I want my body to move when I am out. Nataka action, Nataka movement. Friday comes, Joy confirms, I tell her, let me get home first. People, did I ever meet Joy? I woke up the next morning to her missed calls. I accepted that my enemies hate seeing my awesome dance moves. They feel threatened.

So, fast forward, Ogon was drawing attention. Then a friend called me to a spot in Muyenga where the Gen-Zs hangout. You see these Gen-Zs have gone heavy on karaoke and quiz night. I bumped into them, I saw these awesome kids, united by no party, no tribe, no spots, just the mere fact that they are Ugandans that occupy a certain age in time. And their sense of fashion, I could not. But they are awesome kids, taking care of each other, retiring home just in time. They are the same lot that made up the most of Kampala restaurant week.

Those same kids have also run great businesses underground. For most of the time, they have kept their heads hidden. Lest the heads come out and something slices it.

But then, even when under water, you need to come out and breathe. And boom, they said come Tuesday, we want to breathe. Somewhere, we want to smell what that Parliament smells, hear what it hears. We want to be up and about as Ugandans playing a part in this project called Uganda. And ready they prepared. Wueh, the deployment was serious. I said, what has happened to commander of the resistance?

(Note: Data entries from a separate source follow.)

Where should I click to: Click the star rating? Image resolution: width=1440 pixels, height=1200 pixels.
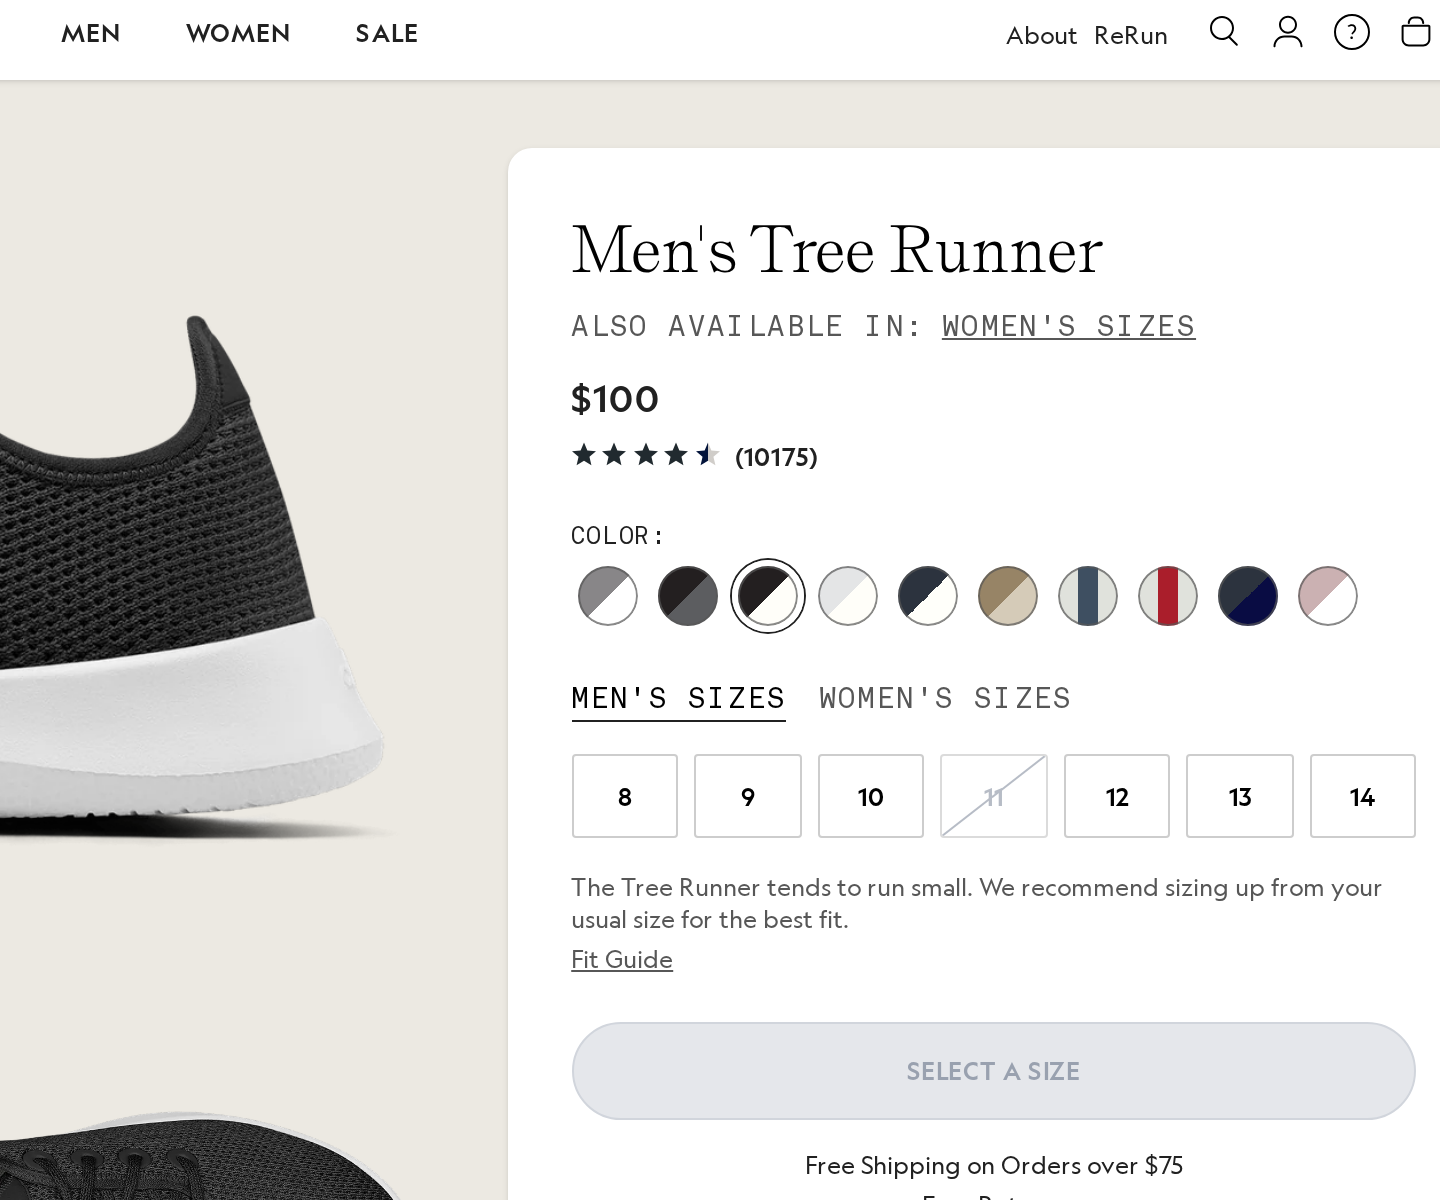pos(646,455)
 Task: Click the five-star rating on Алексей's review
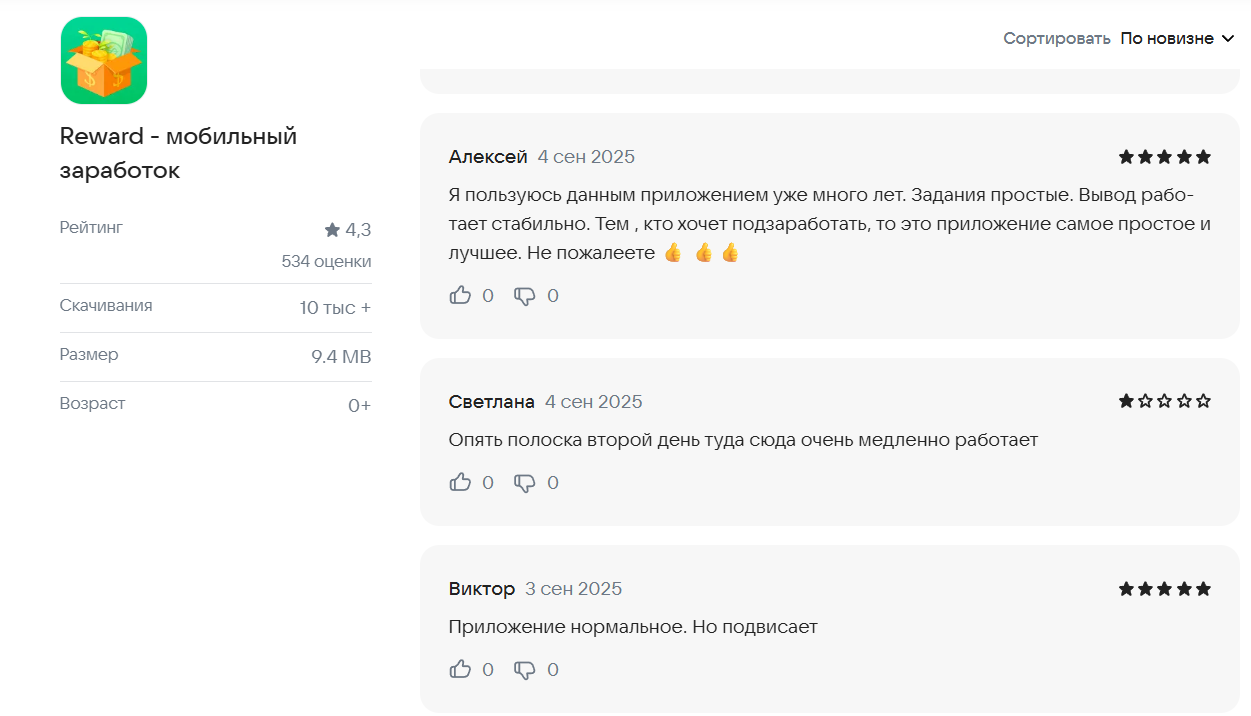[x=1164, y=157]
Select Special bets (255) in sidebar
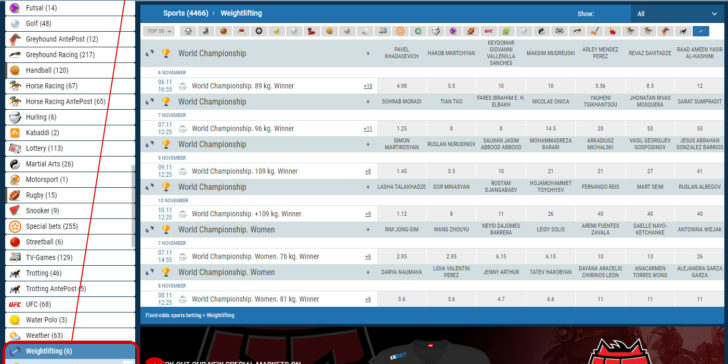728x364 pixels. (70, 227)
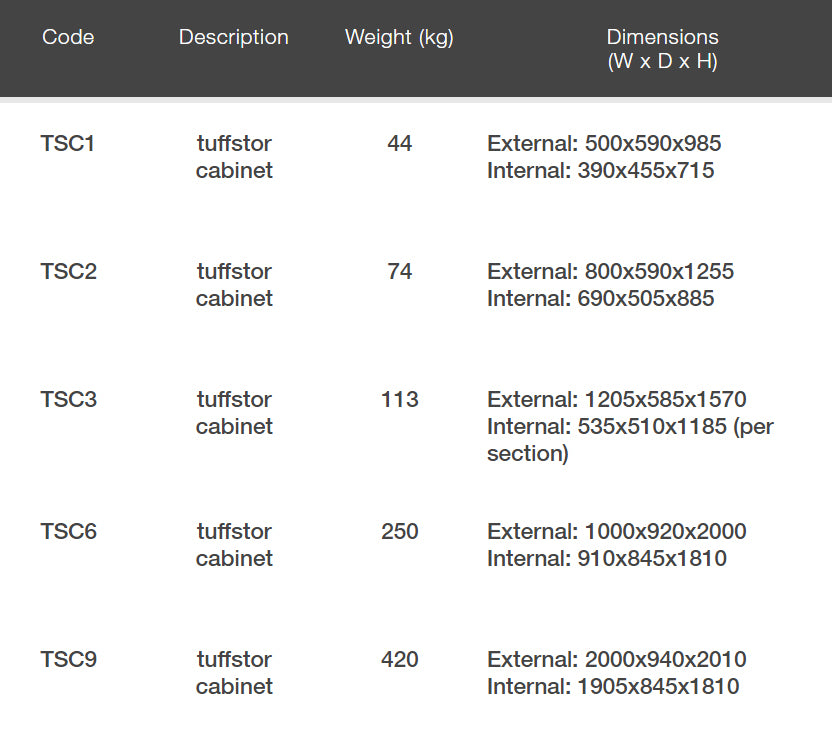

Why would these young ones, no weapon, no party, just purity of ideas and spirit, why would they scare you naawe? No, the force was fully on. And they started picking, one by two, two by four, 20 by 50, at this rate, they will pick more than the GDP per capita. Then it started to hit close. These are our baddies. These are people we banter with. These are chaps we pop bottles with, the same we said, ‘parte after parte’ with. Wait, really? They have picked them. The spirits in them breaking. I could see the warfare, the old fearing the new. Fearing that something is ready for a rebirth. But then, yours truly, prophet he is, could see that these are all signs, that it has been long time, Sam Cooke says, a great change is gonna come.

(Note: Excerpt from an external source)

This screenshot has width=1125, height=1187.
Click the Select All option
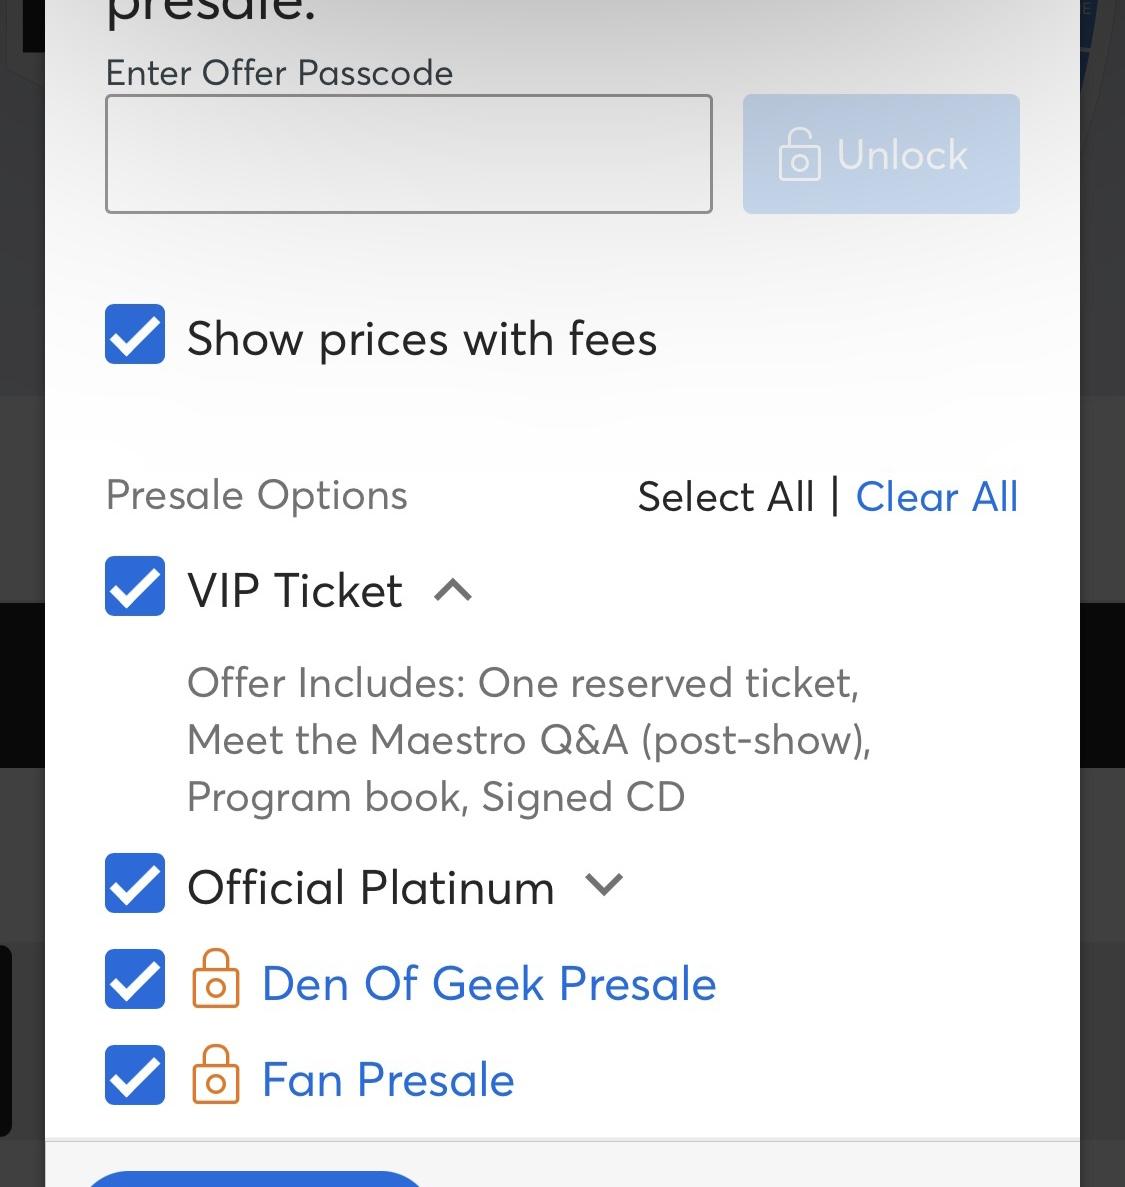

I rarely smell things. But I am smelling something, something strong in the air. Everything different from usual. Do not think it is the same old thing. Because now imagine you pick handsome, intelligent, awesome Orte. You have not just hurt Orte. You are hurting his exes, you are hurting his mothers, you are hurting the lineage of his tens of tribes, his brothers, his sisters, his many relatives (many still to come if only income could move to a Luxury band). Why is it hammer every time for the nail? Why is it the same tools? Can’t you concede ko banange? Can’t you pretend ko? Same threat every time, will crush you, will crush you. Kale, will you crush age? Naye abiwuliira?

See, I had planned so many beautiful things this week. I wanted to tell you about my search for a lover from Paris, and the iceberg theory of Uganda. The Uganda that I have seen, and the unseen Uganda. And that the unseen Uganda controls the Uganda we see. So underground Uganda runs surface Uganda. A lot happens in underground Uganda. Underground Uganda is where your friend is building apartment blocks on a Shs1m salary and telling you ‘small boy, big God.’

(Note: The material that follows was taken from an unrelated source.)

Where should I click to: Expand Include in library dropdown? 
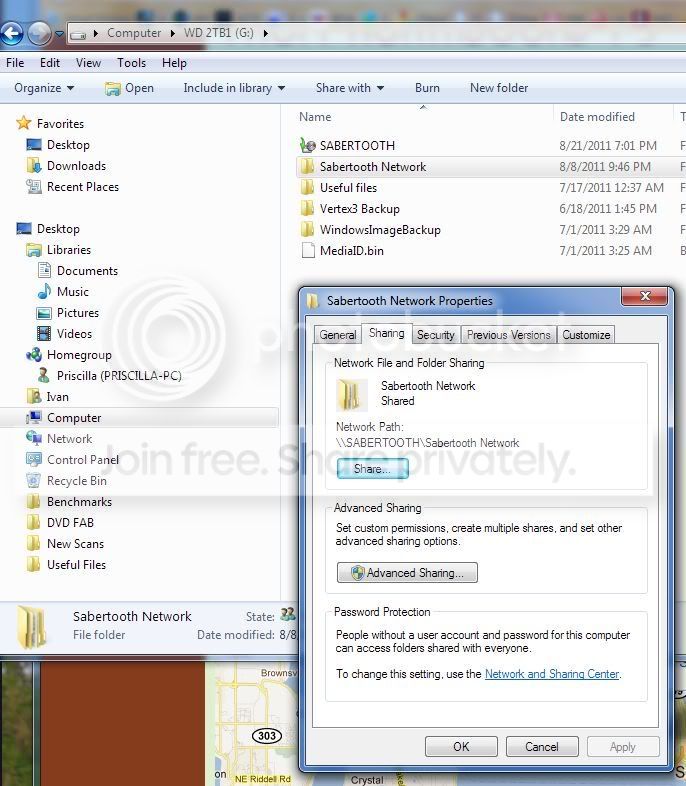click(x=234, y=88)
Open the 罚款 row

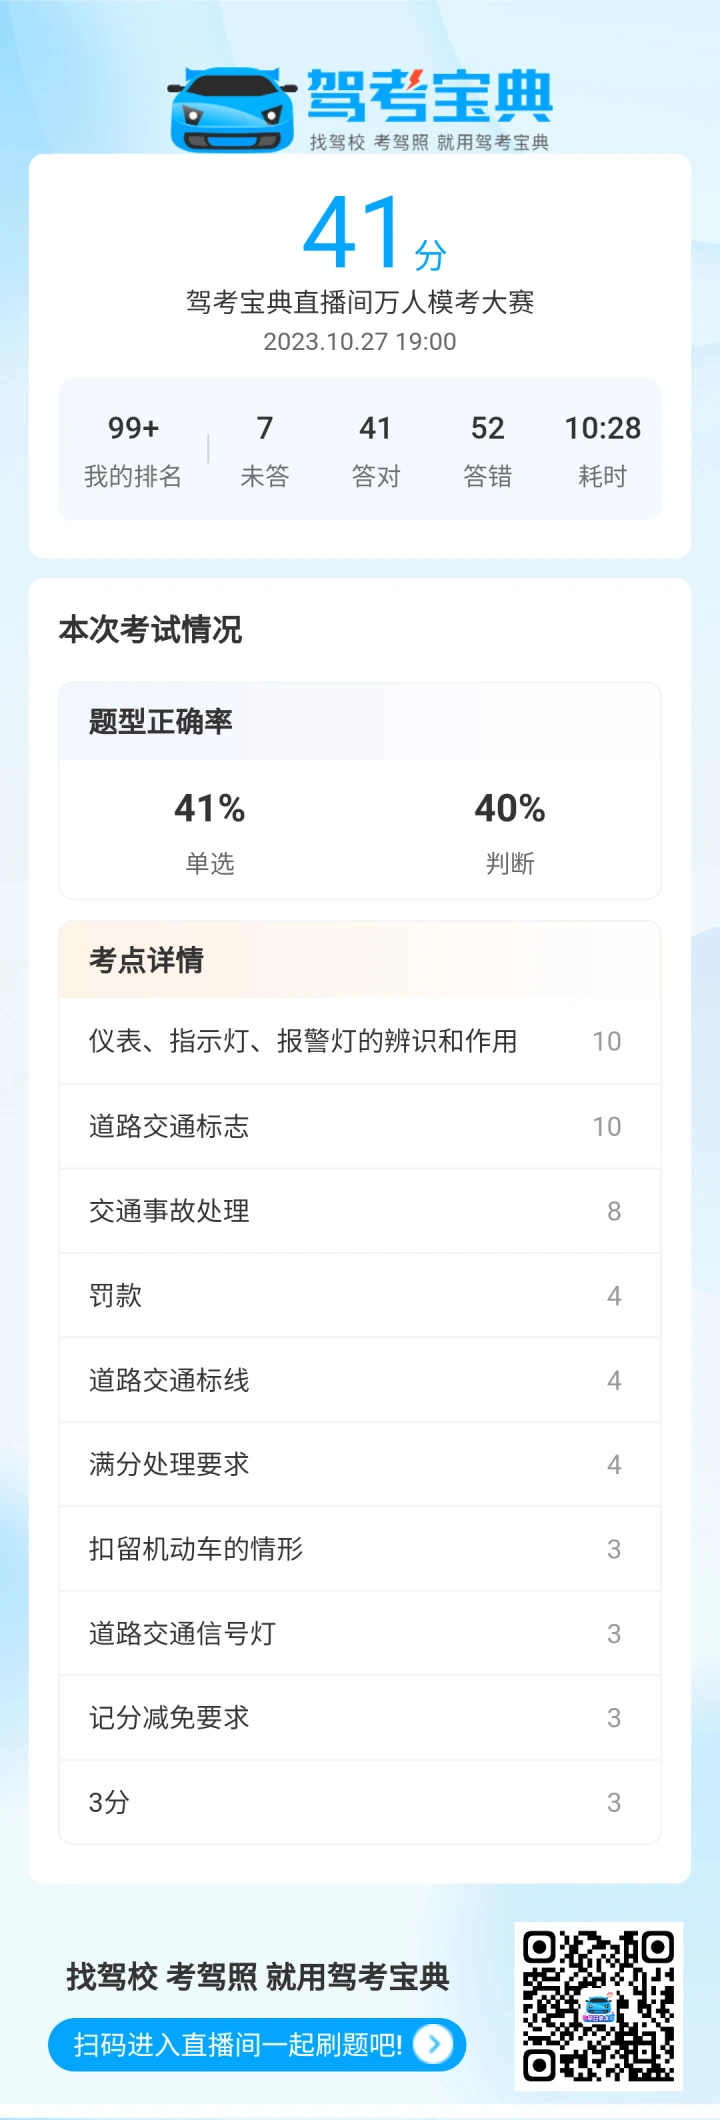(360, 1295)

In Uganda, everyone has three stories; a public story, a private story and a secret story. Trust me, the secret story is the real story. But I wonder, the one who rules us, what is his secret story? Anyway, our beautiful stories shall wait, these are not weeks of lakizale, mbu how do you eat omena in a house of luxury… Muse Muse weeh… obadeeki atawankanya Gen-Z obwongo? Okay people seriously, you have not listened to some Bob Dylan? You have not watched Stromae’s song,  Formidable? You have not read Nietzsche or Dostoevsky? Okay, at least Satre, some French thinker. Je suis tres surprise!